→ **Exercise**:
Write out again the lines from the one containing "The width and height of the screenshot is (1120, 593)." through the last line, requests included, shifting every coordinate in the answers up by 83. Leave the pictures out of your answer.

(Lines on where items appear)
.....

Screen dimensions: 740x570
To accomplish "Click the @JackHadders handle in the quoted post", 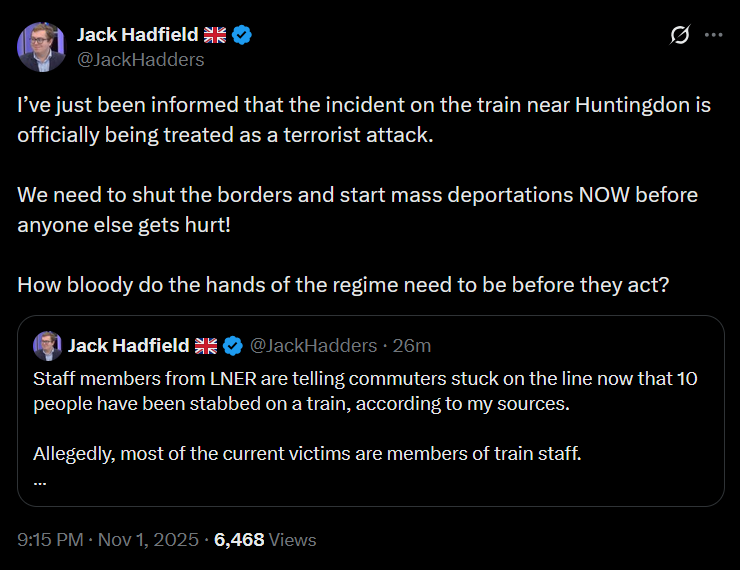I will (x=310, y=346).

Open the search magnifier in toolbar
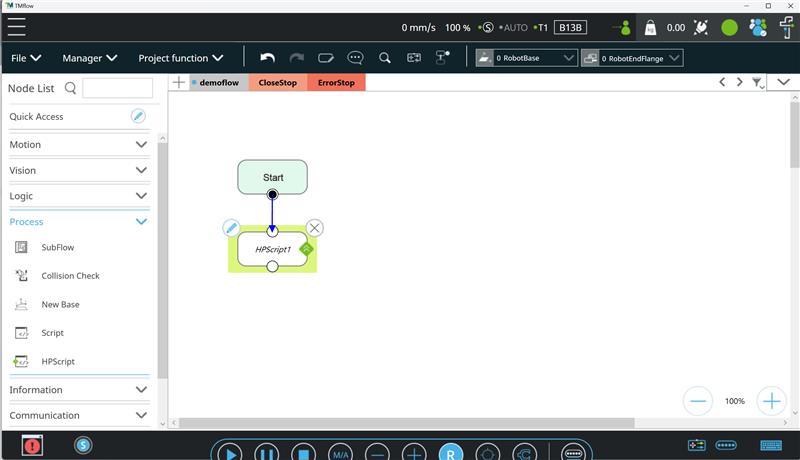point(385,58)
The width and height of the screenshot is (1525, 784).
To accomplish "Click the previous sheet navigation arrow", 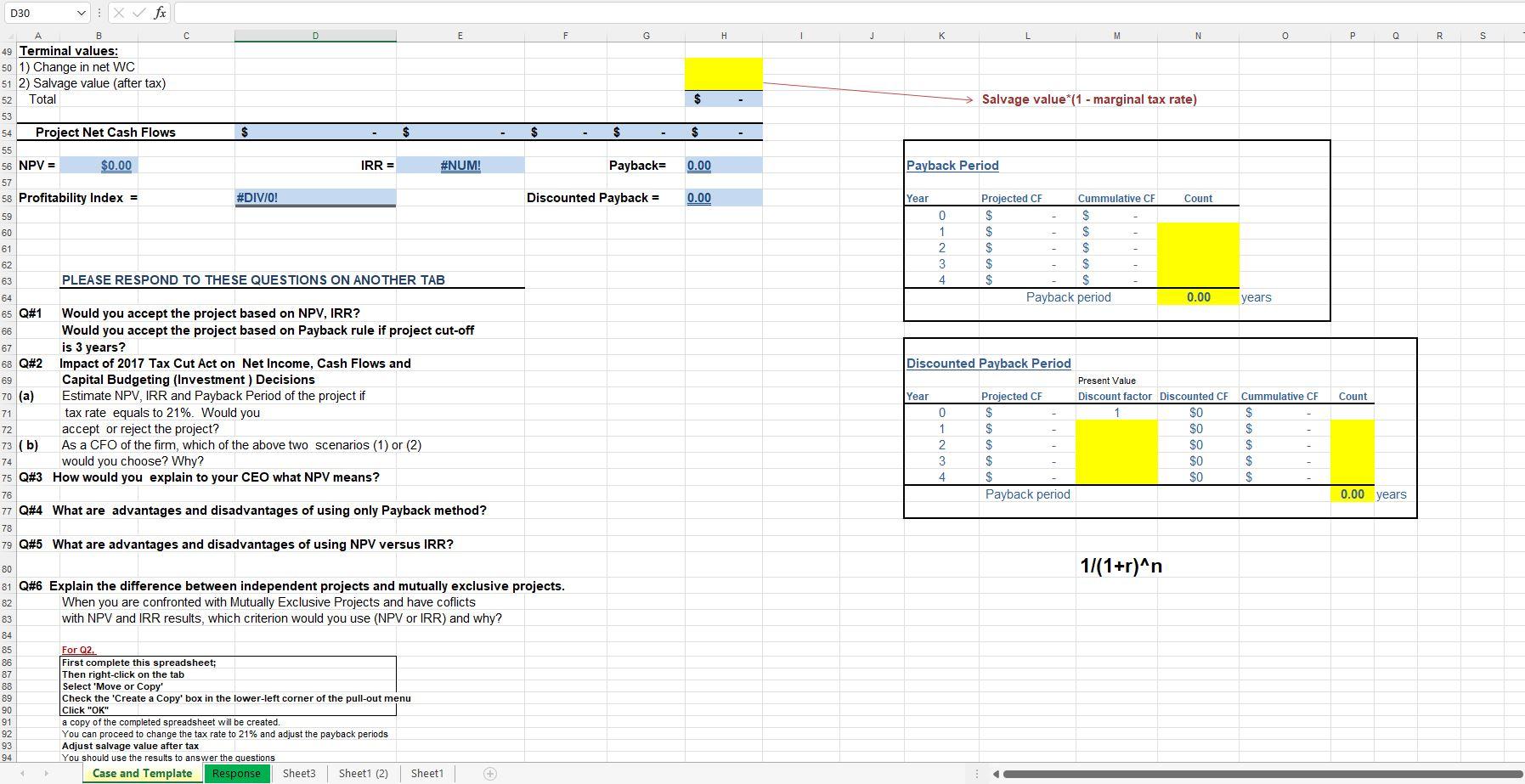I will tap(23, 773).
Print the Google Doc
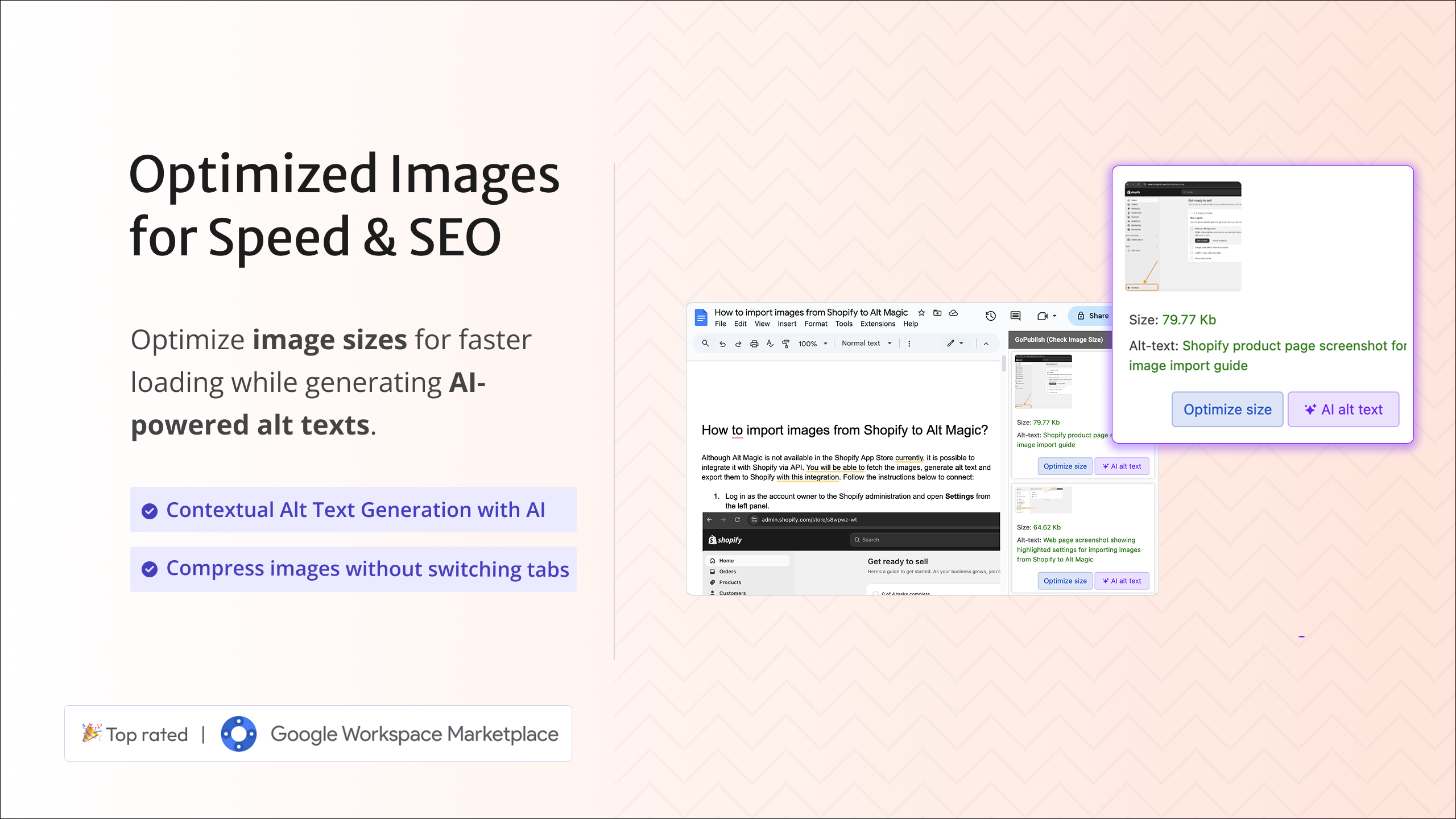Screen dimensions: 1456x819 coord(754,343)
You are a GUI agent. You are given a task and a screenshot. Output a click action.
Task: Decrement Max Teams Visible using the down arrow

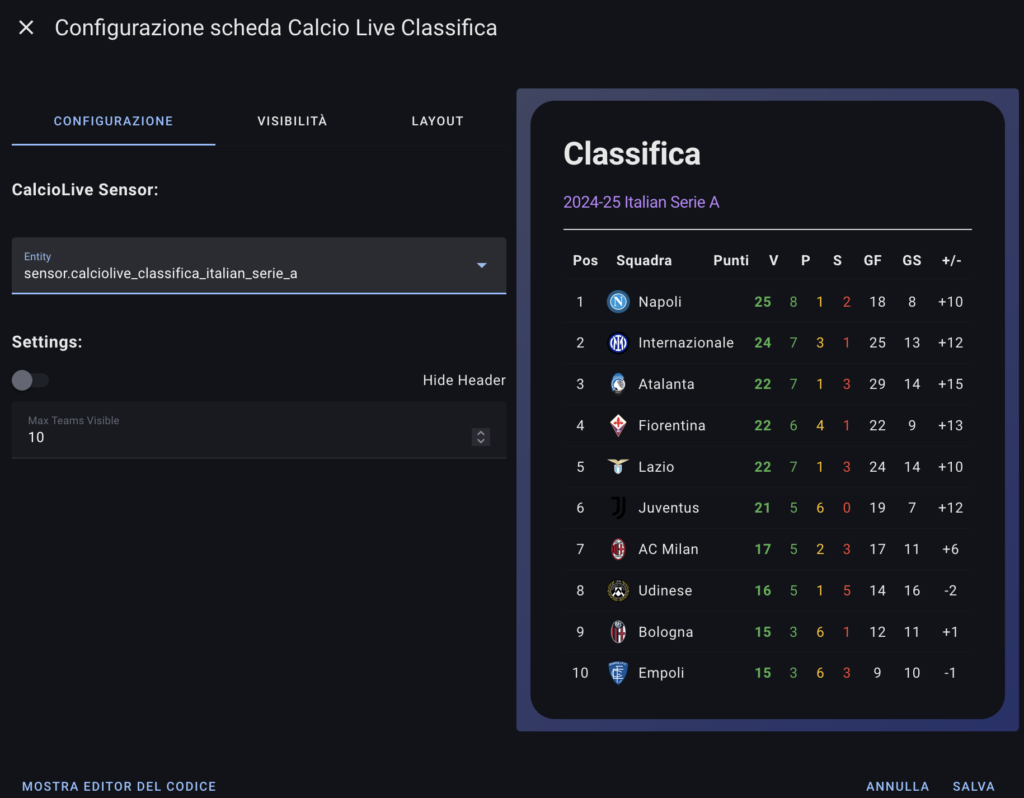[x=480, y=440]
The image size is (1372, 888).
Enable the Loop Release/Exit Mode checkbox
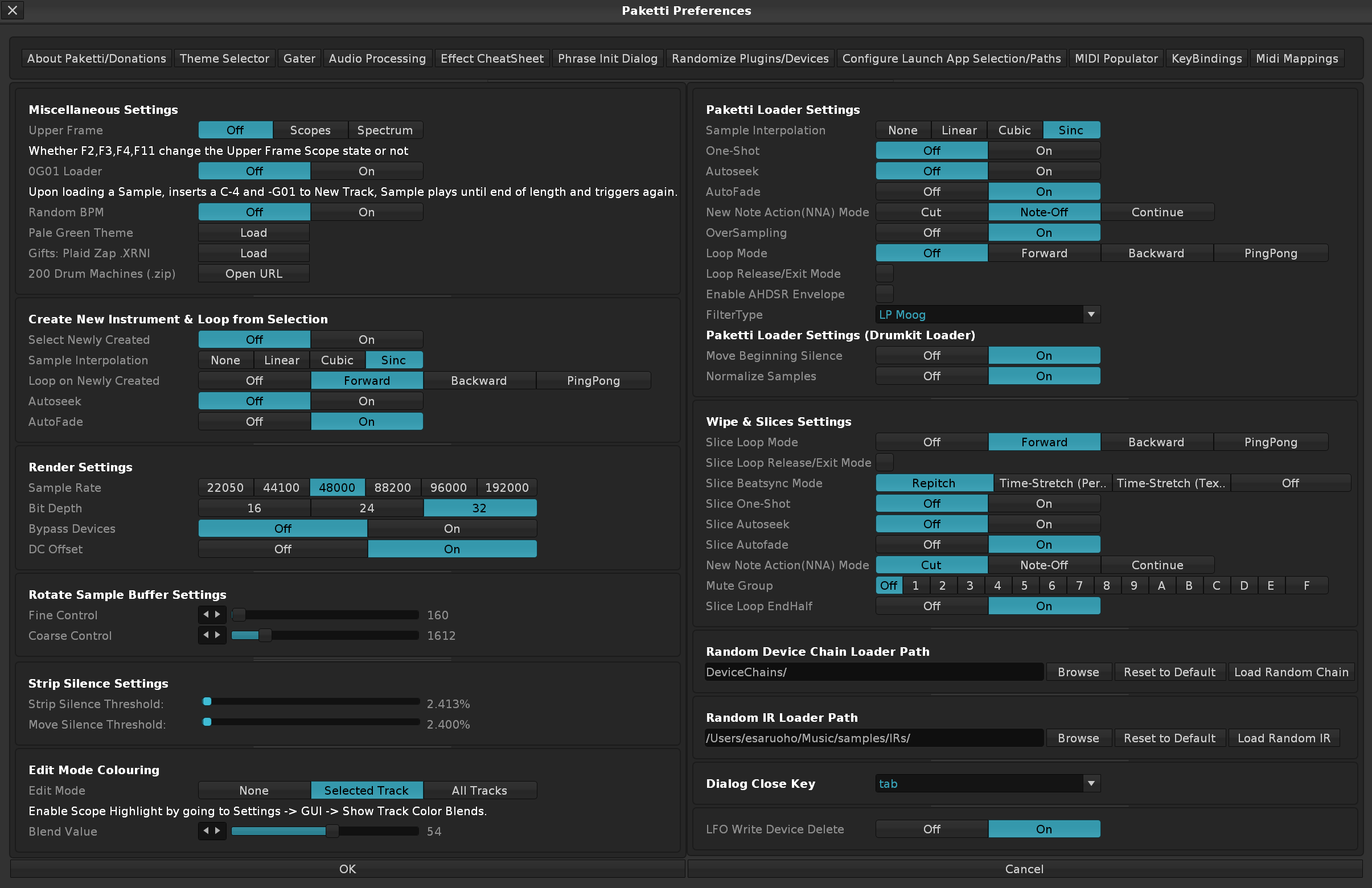click(x=884, y=274)
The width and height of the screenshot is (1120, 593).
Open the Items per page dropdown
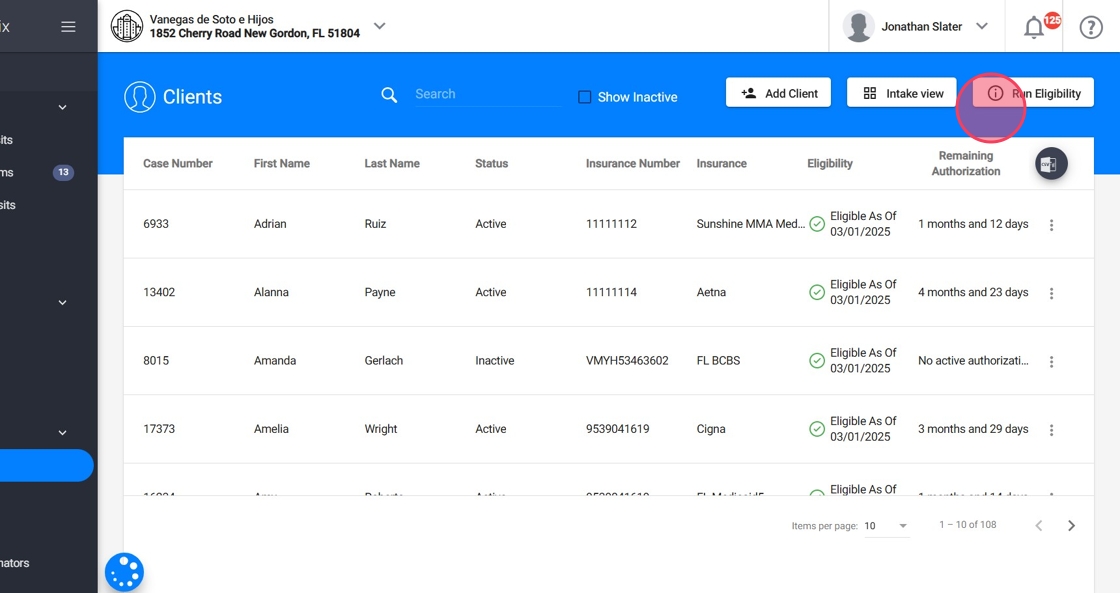886,526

.....

→ **Response to this exercise**:
The width and height of the screenshot is (1120, 593).
Open the Items per page dropdown
969,609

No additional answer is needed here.